Fig 1A shows that controls perform correctly essentially all tests. However, patients “without” MHE already show deficits in a significant number of tests. Around 40% of them show deficits in at least 2 of the 12 tests. Patients “with” MHE show deficits in many of the tests and 50% of them have deficits in at least 7 of them.

Patients “with” MHE failed 64±3% of the tests, patients “without” MHE 15±2% and controls 1±0.5% of the tests (Fig 1B). The percentage of tests failed by each individual is shown in Fig 1C.

The percentage of cirrhotic patients showing deficits in each of the 12 tests are shown in Fig 1D. Forty-two percent of cirrhotic patients show deficits in the PHES and are therefore classified as “with” MHE. The percentage of patients that fail the test is higher for 5 tests than for the PHES.

The highest proportion of deficits occurs for the Oral SDMT test (total items), which is failed by 54% of the patients. The d2 test (TOT: total correctly processed) and bimanual coordination are impaired in 51% of the patients. Concentration, measured with the d2 test is impaired in 49% of the patients and visuo-motor coordination in 43% of them (Fig 1D).

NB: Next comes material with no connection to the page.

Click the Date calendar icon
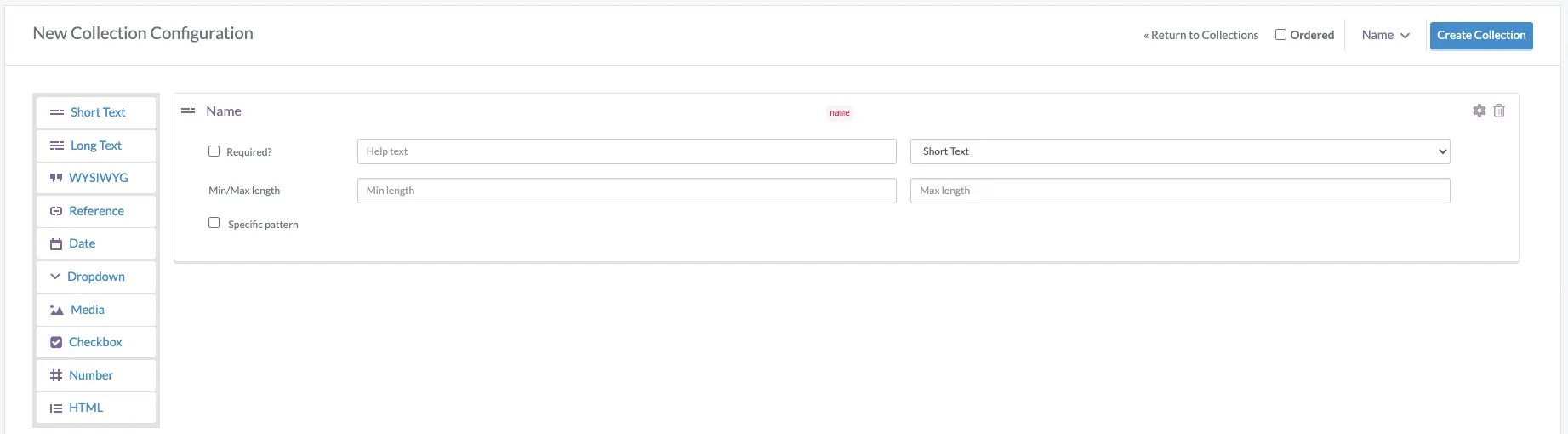Screen dimensions: 1568x434 pyautogui.click(x=56, y=244)
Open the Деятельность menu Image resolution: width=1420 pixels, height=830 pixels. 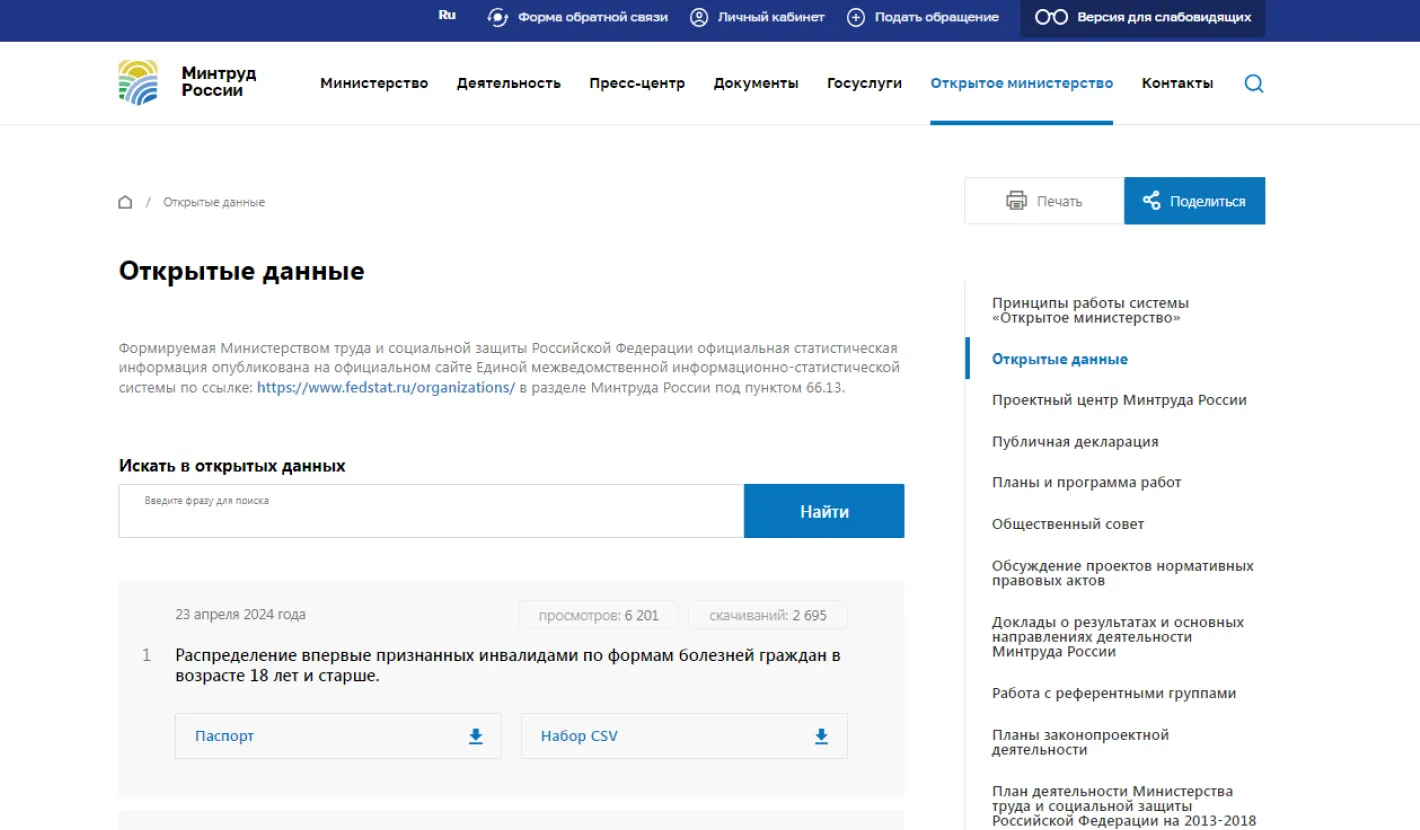(x=508, y=83)
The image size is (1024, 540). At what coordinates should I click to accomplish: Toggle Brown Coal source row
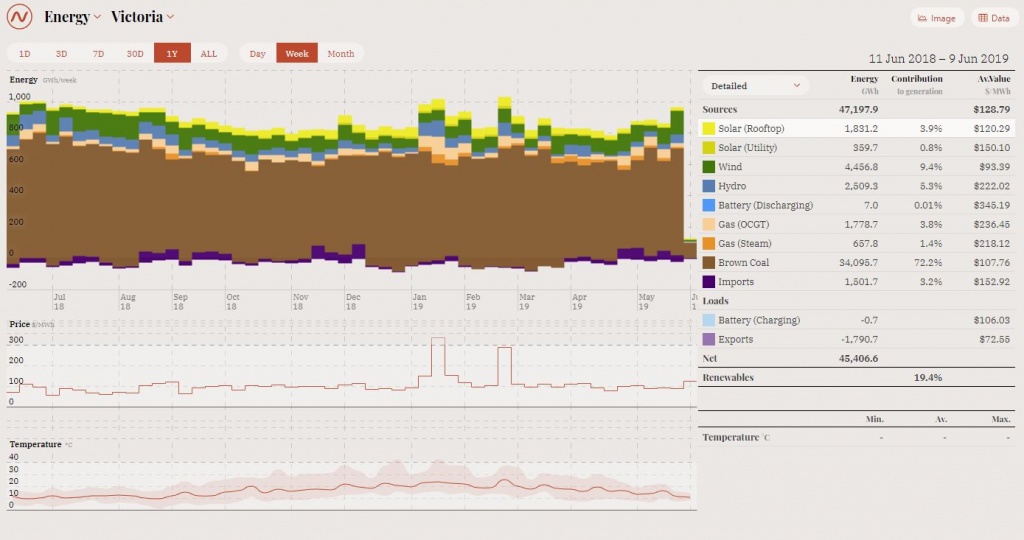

The percentage of subjects of each group failing these tests is shown in Fig 2. For patients “without” MHE, 27%, 28%, 26%, 22% and 15% show deficits in the Oral SDMT test, d2 test (total correctly processed), bimanual coordination, concentration in d2 test and visuo-motor coordination, respectively. The corresponding percentages in patients “with” MHE are 89%, 83%, 85%, 89% and 80%, respectively (Fig 2).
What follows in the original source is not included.